FEBRUARY 23, 1939
NEW YORK, Thursday—Yesterday afternoon I went over to the Jewish Hospital of Brooklyn. The purpose of my visit was to see the ward in the pediatric department of the hospital where the walls have been decorated with charming paintings taken from the illustrations by Paul Bransom in Kenneth Grahame's book, "Wind in the Willows." Albert Cugat was the mural painter and the decorations on this entire floor are the gift of one of the directors of the hospital, Mr. Louis M. Rabinowitz and his wife.
It is thought that these paintings have a special influence on the children because they are educational and serve to take their minds off their ailments. Some of the children start to copy the pictures and develop quite a talent for drawing. Mr. Rabinowitz told me he had one or two copies in his office, which he liked almost as much as he did the original paintings.
It was a delight to go through a hospital where there was nothing to criticize and where a real personal touch was evident throughout. This is brought about, I imagine, by the interest of the women's group connected with the hospital.

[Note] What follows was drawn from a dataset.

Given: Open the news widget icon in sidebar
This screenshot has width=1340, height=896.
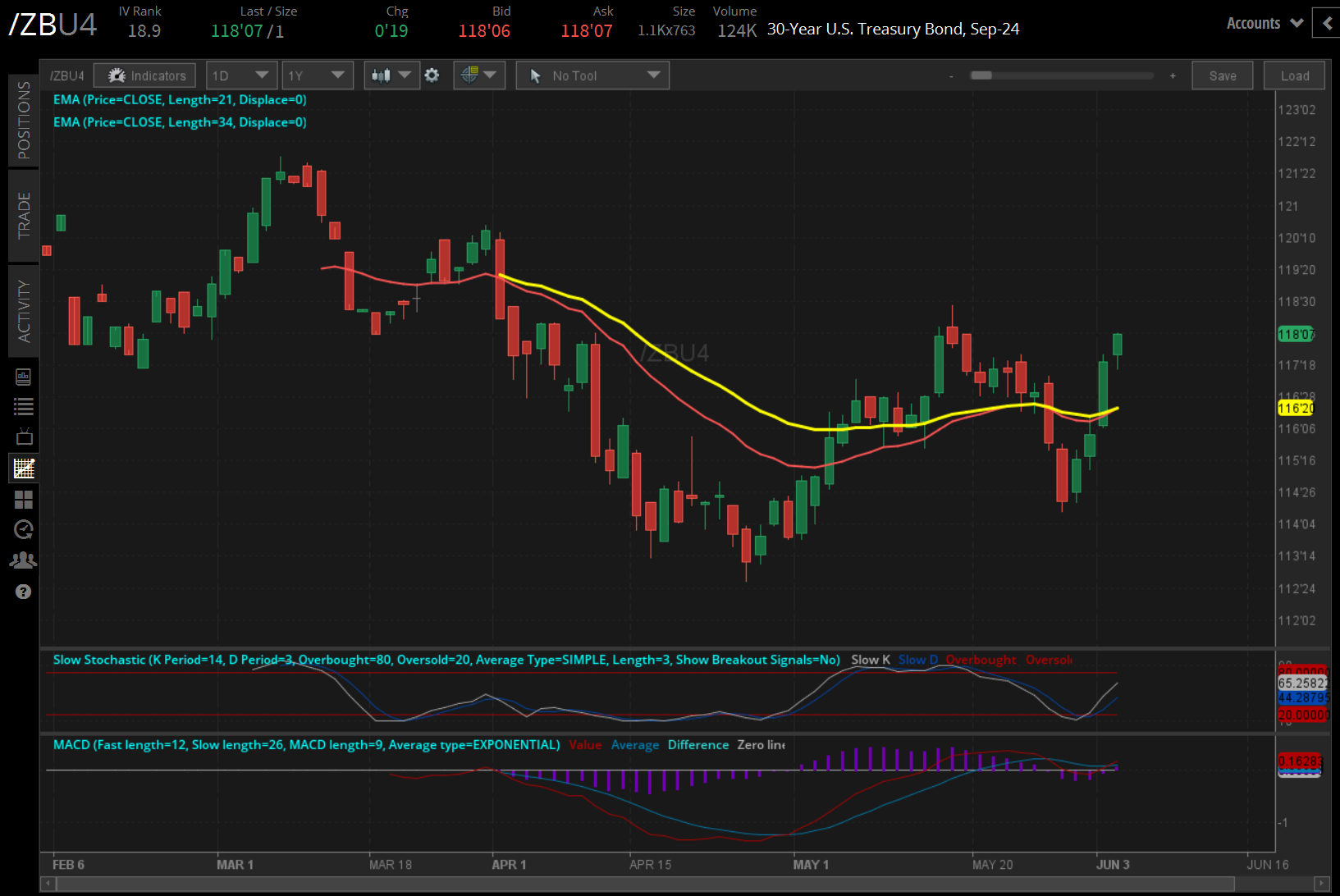Looking at the screenshot, I should (x=23, y=376).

In the evening I went to the dinner given by the American Youth Congress, at which they announced a fellowship which they are going to give annually to some young person, who will travel abroad or in his own country and bring back his observations and the knowledge which he acquires to the members of the Youth Congress.
The American Youth Congress is a federation of a number of youth organizations. Last night they entertained many of the people in New York City who have stood for progress in the city and for devoted service in one line or another over a long period of years. Naturally, in an organization of this kind there must be no question of political partisanship, and so Mrs. Mildred Hollingsworth, one of the leaders of the Republican women, presented her party's point of view. She looked very young and pretty, and I thought it showed a fine spirit of cooperation for her to come to this dinner.
Mr. Adolf Berle presided, Mr. Archibald MacLeish spoke with grace and feeling. Mr. Joseph Cadden gave an interesting talk on the work which the Congress is undertaking, and the evening closed with a most amusing speech by Mr. John Kieran. He is always a joy and I wish he could have taken up more time.
I am much touched by the gesture which these young people have made in naming the scholarship after me. I hope that it will prove of real value in helping them to understand the problems which they have to meet.
My brother insisted that when the dinner was over, Miss Thompson and I should join his party at the Plaza Hotel. I was anxious to see my young niece who was here for a day and one of my brother's party, so we went up there and enjoyed the floor show which began soon after our arrival.
Today being a holiday, I have had a voice lesson, I have been to the dentist, and I have seen four members of my family. Isn't that a good way to spend a holiday?